Required work :: Revise the lines from the start through the one containing "at that location.", replacing "Describe" with "Identify" and leaving everything else unchanged.

Input ::

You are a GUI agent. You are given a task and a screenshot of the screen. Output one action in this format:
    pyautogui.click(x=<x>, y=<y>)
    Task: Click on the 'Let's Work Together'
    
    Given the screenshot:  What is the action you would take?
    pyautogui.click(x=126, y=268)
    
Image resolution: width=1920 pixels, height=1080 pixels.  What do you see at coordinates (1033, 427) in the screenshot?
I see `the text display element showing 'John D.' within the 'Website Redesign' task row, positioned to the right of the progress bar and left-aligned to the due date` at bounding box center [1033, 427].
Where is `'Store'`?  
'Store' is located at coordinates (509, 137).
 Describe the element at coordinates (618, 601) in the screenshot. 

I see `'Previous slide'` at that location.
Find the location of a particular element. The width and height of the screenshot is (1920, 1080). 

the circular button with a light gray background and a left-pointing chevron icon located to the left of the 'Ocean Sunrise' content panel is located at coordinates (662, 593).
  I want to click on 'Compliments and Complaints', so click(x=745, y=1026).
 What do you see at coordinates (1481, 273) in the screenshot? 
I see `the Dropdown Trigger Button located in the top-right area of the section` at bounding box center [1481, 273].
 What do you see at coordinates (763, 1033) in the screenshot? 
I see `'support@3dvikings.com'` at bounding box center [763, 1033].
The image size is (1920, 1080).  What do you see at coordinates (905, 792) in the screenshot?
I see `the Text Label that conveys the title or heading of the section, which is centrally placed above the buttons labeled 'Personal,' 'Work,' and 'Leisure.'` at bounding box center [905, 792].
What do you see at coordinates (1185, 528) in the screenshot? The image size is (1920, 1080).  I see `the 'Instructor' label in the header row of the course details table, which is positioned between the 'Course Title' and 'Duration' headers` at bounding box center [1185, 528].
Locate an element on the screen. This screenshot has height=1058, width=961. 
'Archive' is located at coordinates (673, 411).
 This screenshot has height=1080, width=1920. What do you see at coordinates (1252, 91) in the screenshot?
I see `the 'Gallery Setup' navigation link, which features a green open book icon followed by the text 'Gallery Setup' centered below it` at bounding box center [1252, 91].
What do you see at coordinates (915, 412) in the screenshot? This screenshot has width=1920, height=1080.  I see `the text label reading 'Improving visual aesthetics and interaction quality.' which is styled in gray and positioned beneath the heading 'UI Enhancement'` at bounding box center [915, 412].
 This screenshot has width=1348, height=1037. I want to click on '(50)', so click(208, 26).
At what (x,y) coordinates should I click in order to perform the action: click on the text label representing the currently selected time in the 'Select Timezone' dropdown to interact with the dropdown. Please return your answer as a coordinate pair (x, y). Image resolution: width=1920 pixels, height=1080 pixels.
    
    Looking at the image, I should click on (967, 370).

Answer in full ::
You are a GUI agent. You are given a task and a screenshot of the screen. Output one action in this format:
    pyautogui.click(x=<x>, y=<y>)
    Task: Click on the 'Let's Work Together'
    
    Given the screenshot:  What is the action you would take?
    pyautogui.click(x=126, y=268)
    
Image resolution: width=1920 pixels, height=1080 pixels.  What do you see at coordinates (1033, 427) in the screenshot?
I see `the text display element showing 'John D.' within the 'Website Redesign' task row, positioned to the right of the progress bar and left-aligned to the due date` at bounding box center [1033, 427].
Where is `'Store'`?  
'Store' is located at coordinates (509, 137).
 Identify the element at coordinates (618, 601) in the screenshot. 

I see `'Previous slide'` at that location.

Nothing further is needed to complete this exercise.